Table 1 Comparison between the overall accuracy of the proposed method and the other existing methods

Figure 8 presents the classification results in confusion matrix for the proposed method and the method presented in [3] as the leading method. As you can see, the proposed method is more accurate than the method in [3] for five out of eight directions. These results indicate that our method outperforms the other methods in terms of classification accuracy.

Fig. 8
figure 8

The confusion matrix for the proposed method and Extremely Randomized Tree with MoAWG [3]

4.2.2 Time complexity

In this subsection we count the number of required operations (multiplication, accumilation, camparison, indexing) to estimate the time complexity in the methods under comparison.

  • Logistic Regression

    According to (2) the inner product of β and x requires ∥β0 Footnote 1 multiplications and ∥β0 accumulation operations. Also, for every multiplication and accumulation operations we need two indexing operations for the elements of β and x. We group together one multiplication, one accumulation and two indexing operations, and call the group MA2I computing unit.

  • Decision Tree

    In a binary decision tree the classification label is determined in the leaf nodes. To traverse a binary tree, three operators are used: two comparison operators (comparing with the key value to check if a node is a leaf node or not), one indexing operator (continue to the left or right child). We call this sets of operations as I2C unit.

  • SVM

    Computational complexity of SVM in testing phase is related to the number of produced support vectors in the learning phase. Equation (6) shows the kernel-SVM decision boundary equation for a binary classification problem:

    $$ \hat{y}=\text{sgn}\left( \sum\limits_{i=1}^{n}w_{i}y_{i}k(x_{i},x^{\prime})\right) , $$
    (6)

    where \(x^{\prime }\in R^{n}\) is a test sample, x i R n is the ith training sample, y i ∈ {−1, +1} is output for the ith training sample and w i is the weight of the ith training sample. In our research the kernel function is considered as \(tansig(x_{i}.x^{\prime })=\frac {2}{1+e^{-2(x_{i}.x^{\prime })}}-1\). In this equation training samples corresponding to support vectors have a non-zero w i . Therefor we have an inner product between input sample and all support vectors. Each inner product has n number of MA2I computing units.

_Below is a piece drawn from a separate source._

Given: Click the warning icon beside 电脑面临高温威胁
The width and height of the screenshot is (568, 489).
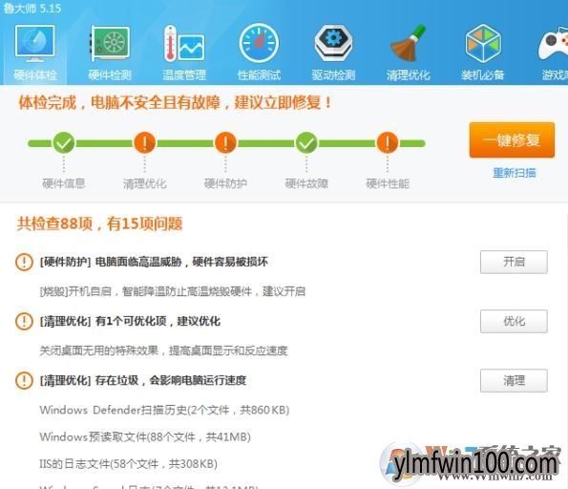Looking at the screenshot, I should pyautogui.click(x=24, y=262).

In order to compare the MA2I and I2C units, we execute these two sets of instructions in a C# language loop control for billions of times. Our results show that O(I2C) = 1.23 × O(MA2I). Therefore, time complexity of MA2I unit is less than I2C. Table 2 provides the computational complexity comparison of the proposed method with the other methods. Accordingly, the proposed method has less computational complexity than the extremely randomized tree method. In addition, the proposed method has the ability to full parallelization. In terms of space complexity, the proposed method needs to store only nonzero elements of vectors β (in our experiment there are 1200 floating numbers) and therefore it has significantly outperformed the other methods.

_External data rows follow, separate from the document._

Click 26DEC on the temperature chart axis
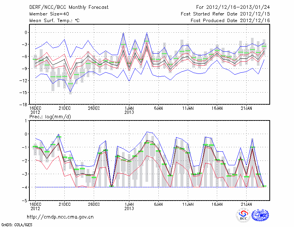Screen dimensions: 294x227 tap(94, 108)
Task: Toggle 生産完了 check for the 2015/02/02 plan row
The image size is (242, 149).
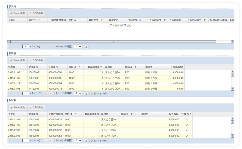Action: 186,130
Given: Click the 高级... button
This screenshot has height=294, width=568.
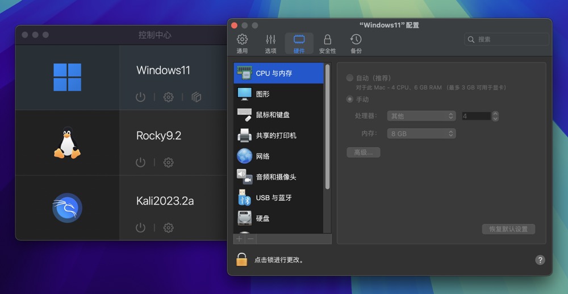Looking at the screenshot, I should coord(363,152).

Table 2 The computational complexity comparison between our proposed method and other methods

5 Conclusions

In this paper we proposed a novel approach to estimate the body orientation. We combined the results of four classifiers corresponding to the four regions of interest. We used the HOG descriptor as a feature to represent each region. HOG computation is performed only once for a person in this approach. In addition, we used logistic regression as a classifier, which is very simple and efficient. We also proposed a weighting scheme on classifiers outputs to increase the classification accuracy. The experimental results showed that the proposed method outperforms the other methods in terms of classification accuracy and computational complexity.